Manami has spent her whole life being told it’s wrong to be attracted to other women, being pressured by her parents to get married and worried about how her mother and society would react if she dared to admit she’s a lesbian. These feelings extend to the rest of our cast in one way or another. Ran is happy that websites like Facebook are now more accommodating when it comes to offering different labels for gender, but is forever frustrated by the fact society is yet to catch up overall and still treats anyone who’s different as “the devil”.
That feeling of being lost in society and needing someone to be themselves is what makes BAR California so popular. Customers can come here no matter what their background and be themselves, enjoying the company of open-minded people who won’t judge them. Some find friends and some find partners, but most of all, everyone finds the chance to take a break and be who they want to be.
There are five chapters in Volume 1 as well as the one-shot ‘prototype’ chapter from before the series was greenlit for serialisation. Mangaka Rei Taki skilfully contains a single story in each chapter and while these initially feel like one shots all by themselves, as the book goes on, each story begins to build on the last, thanks to a cast of recurring characters. But I do think that limiting each story to a single chapter means the characters often come across as shallow and nothing more than the problems that accompany their identities.

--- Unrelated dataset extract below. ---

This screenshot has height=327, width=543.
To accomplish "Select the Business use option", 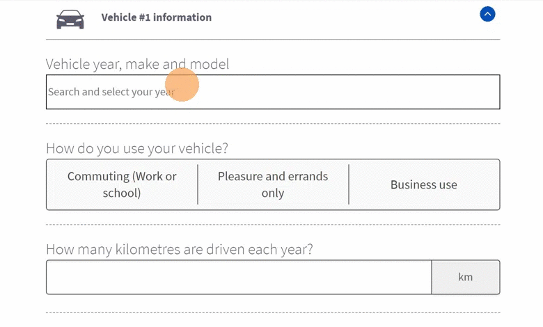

This is helped somewhat by the fact they pop up again here and there, but it just doesn’t feel like we spend enough time with anyone for readers to get attached.
I appreciate that Taki is trying to be realistic about how people who stand outside of what’s considered ‘normal’ are depicted, particularly given this is a Japanese work in a Japanese setting where they are harder on this than in some of the Western countries. But at the same time, it does make the manga a difficult read at times because it’s so negative. And that’s reality, I get it, but there’s very little escapism to be found here and in particular, if you are someone who identifies as LGBTQIA+ then I don’t think you’d want to be reading this in your downtime and be reminded of the hardships that come with that.
Where artwork is concerned, I wouldn’t say that the way Taki depicts the characters is overly attractive; they all feel a little out of proportion. There’s not much detail in terms of the backgrounds either although, given how many sex scenes are in the book, I get the impression the creator wanted to make those front and centre. Having this much sexual content does make it difficult to recommend to readers too since although Last Gender can be thought-provoking the sex does somewhat undermine what it’s trying to be. Often I couldn’t help but feel the pages would have been better spent developing the characters.
Last Gender comes to the West thanks to Kodansha under the Vertical imprint. It has been translated by Rose Padgett and I have to say I am impressed by the fact Padgett kept the nuance of how the characters used certain terms (like bisexual for example) in keeping with the way they’re used in Japanese as opposed to here in the West. There’s a page of translation notes at the back of the book that explores this further and made for some interesting reading. The series is complete in Japan with three volumes and Kodansha has Volume 2 scheduled for an English release in February.
Overall, Last Gender: When We Are Nameless Volume 1 is an interesting look at what it means to be different to what society considers normal. It’s thought-provoking but equally a difficult read that’s not without its faults, but for readers who can look past that and connect with it, I’m sure it’ll find an audience.